___ Extracted information

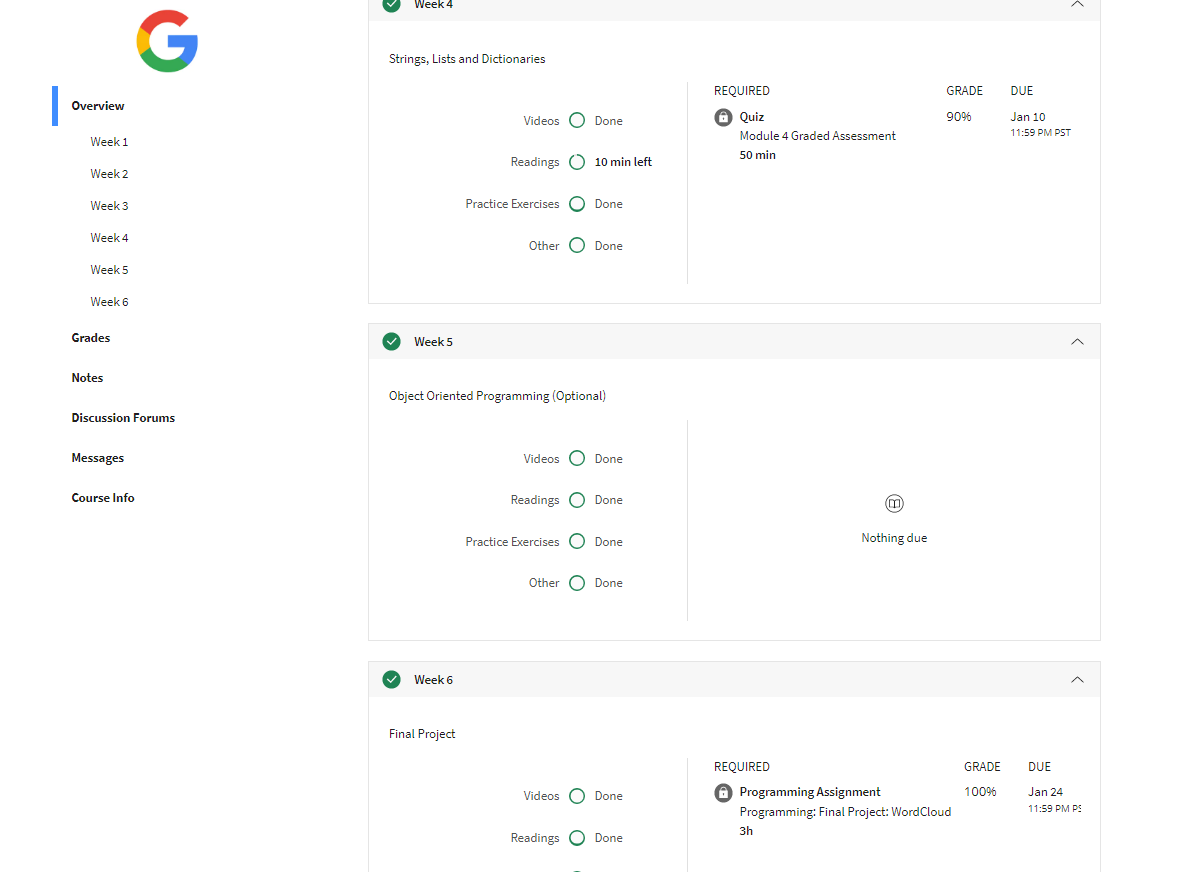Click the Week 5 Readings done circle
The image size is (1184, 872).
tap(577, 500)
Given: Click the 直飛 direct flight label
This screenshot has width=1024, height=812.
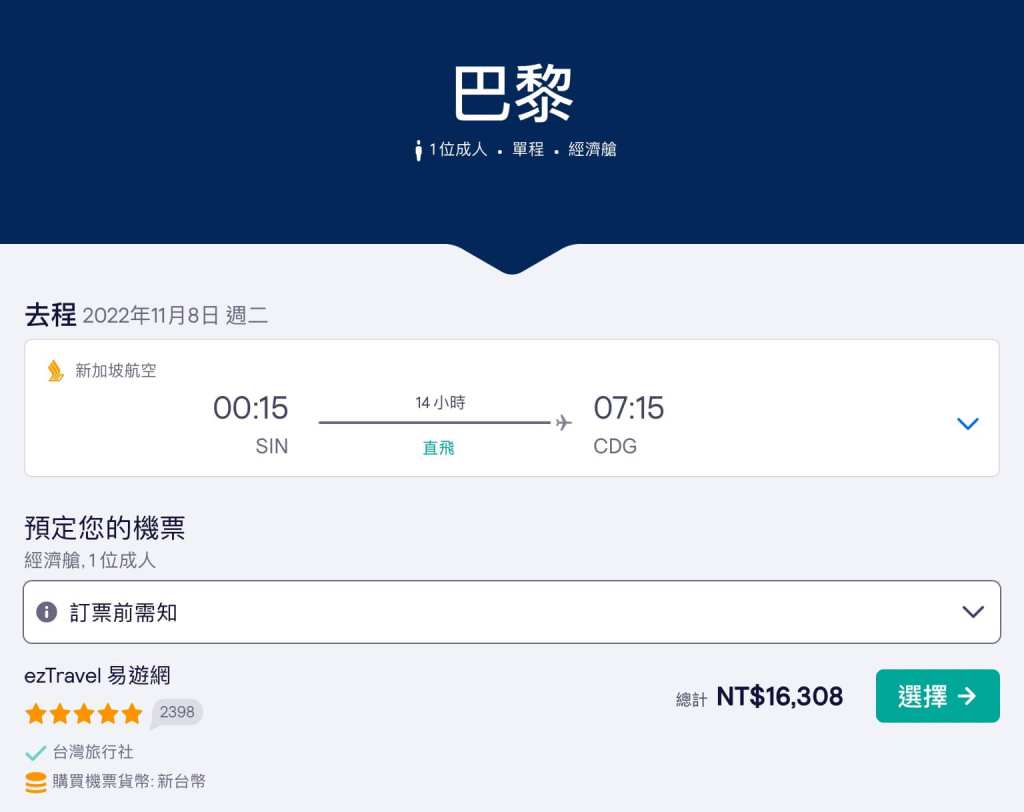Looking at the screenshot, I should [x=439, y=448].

______

Write out, exactly as they stand, the line with "Given: Click the 直飛 direct flight label" and every line after it through the end of the entries above; omit the pictures.

Finished exercise
Given: Click the 直飛 direct flight label
This screenshot has width=1024, height=812.
Looking at the screenshot, I should [x=439, y=448].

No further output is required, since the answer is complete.